▶ [The problem]
Copy out word for word everything from the first of the lines below down through the line containing "The height and width of the screenshot is (795, 1512). Describe", and include that line.

>> start

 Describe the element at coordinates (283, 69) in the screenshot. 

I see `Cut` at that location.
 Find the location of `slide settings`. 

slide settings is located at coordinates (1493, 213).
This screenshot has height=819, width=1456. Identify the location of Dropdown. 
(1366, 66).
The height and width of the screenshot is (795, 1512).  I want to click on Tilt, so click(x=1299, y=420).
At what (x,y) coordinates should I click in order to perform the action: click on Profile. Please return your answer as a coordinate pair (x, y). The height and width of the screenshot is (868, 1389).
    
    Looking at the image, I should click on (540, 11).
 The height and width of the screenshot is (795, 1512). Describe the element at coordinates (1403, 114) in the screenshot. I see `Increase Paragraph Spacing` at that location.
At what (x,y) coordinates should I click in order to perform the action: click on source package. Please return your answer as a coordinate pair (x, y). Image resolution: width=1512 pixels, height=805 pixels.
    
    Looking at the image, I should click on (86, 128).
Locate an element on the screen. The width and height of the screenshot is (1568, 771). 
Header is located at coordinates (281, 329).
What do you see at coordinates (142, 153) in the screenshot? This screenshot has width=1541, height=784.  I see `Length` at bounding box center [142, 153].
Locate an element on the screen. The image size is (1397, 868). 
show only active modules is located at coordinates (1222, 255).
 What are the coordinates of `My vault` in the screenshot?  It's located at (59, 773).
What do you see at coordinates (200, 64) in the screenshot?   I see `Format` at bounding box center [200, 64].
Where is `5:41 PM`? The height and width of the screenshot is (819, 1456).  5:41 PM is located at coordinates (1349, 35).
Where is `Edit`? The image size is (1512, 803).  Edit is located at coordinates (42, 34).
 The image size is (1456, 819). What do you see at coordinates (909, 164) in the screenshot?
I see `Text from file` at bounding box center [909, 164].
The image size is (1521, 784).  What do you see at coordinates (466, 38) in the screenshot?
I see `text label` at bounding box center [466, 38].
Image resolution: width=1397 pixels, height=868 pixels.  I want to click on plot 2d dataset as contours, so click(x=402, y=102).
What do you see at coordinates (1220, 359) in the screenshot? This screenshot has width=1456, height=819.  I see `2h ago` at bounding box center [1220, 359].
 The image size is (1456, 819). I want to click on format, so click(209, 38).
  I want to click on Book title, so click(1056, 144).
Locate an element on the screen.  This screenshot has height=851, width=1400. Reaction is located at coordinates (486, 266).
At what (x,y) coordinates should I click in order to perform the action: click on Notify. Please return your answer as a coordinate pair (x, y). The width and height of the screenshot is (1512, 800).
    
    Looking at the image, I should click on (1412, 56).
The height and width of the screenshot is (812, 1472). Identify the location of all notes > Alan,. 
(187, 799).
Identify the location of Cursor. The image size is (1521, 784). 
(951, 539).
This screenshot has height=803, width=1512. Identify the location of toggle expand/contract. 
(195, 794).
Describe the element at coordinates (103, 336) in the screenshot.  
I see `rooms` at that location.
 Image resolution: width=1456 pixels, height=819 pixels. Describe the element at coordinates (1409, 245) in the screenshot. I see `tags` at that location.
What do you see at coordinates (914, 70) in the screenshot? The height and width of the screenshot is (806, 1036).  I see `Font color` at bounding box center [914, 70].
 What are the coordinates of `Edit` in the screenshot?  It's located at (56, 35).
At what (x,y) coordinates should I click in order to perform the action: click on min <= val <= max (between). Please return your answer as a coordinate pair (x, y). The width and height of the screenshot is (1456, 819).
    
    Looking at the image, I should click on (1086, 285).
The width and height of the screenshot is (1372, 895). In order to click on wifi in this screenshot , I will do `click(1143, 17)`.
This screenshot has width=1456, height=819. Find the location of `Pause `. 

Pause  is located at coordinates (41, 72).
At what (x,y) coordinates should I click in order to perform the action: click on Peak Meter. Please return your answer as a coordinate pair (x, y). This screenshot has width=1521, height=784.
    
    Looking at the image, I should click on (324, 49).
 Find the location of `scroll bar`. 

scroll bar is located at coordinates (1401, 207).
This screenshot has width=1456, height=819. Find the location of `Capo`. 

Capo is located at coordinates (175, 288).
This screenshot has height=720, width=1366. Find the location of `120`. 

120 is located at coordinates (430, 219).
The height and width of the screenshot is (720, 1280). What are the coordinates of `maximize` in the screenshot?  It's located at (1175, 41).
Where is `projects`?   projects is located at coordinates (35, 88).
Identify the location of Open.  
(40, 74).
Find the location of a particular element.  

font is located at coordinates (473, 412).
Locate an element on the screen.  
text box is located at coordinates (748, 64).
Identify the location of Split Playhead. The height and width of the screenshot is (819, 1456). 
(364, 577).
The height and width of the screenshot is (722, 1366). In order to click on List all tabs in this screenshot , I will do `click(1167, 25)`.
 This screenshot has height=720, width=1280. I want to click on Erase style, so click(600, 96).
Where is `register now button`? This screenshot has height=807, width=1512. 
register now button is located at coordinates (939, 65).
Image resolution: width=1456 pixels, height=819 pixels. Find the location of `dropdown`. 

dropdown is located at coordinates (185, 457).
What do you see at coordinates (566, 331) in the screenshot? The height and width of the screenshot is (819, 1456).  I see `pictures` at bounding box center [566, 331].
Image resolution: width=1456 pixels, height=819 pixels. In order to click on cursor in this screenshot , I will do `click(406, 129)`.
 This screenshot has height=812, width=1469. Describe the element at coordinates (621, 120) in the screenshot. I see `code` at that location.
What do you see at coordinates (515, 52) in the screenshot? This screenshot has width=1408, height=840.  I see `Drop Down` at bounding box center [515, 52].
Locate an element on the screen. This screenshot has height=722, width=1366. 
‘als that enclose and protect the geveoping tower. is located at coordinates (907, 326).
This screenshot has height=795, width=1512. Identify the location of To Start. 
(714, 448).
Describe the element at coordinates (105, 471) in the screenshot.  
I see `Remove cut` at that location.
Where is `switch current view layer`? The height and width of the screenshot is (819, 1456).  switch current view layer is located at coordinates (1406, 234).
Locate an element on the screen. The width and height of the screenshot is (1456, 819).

>> end

▶ [Complete response]
 Describe the element at coordinates (283, 69) in the screenshot. 

I see `Cut` at that location.
 Find the location of `slide settings`. 

slide settings is located at coordinates (1493, 213).
This screenshot has height=819, width=1456. Identify the location of Dropdown. 
(1366, 66).
The height and width of the screenshot is (795, 1512).  I want to click on Tilt, so click(x=1299, y=420).
At what (x,y) coordinates should I click in order to perform the action: click on Profile. Please return your answer as a coordinate pair (x, y). The height and width of the screenshot is (868, 1389).
    
    Looking at the image, I should click on (540, 11).
 The height and width of the screenshot is (795, 1512). Describe the element at coordinates (1403, 114) in the screenshot. I see `Increase Paragraph Spacing` at that location.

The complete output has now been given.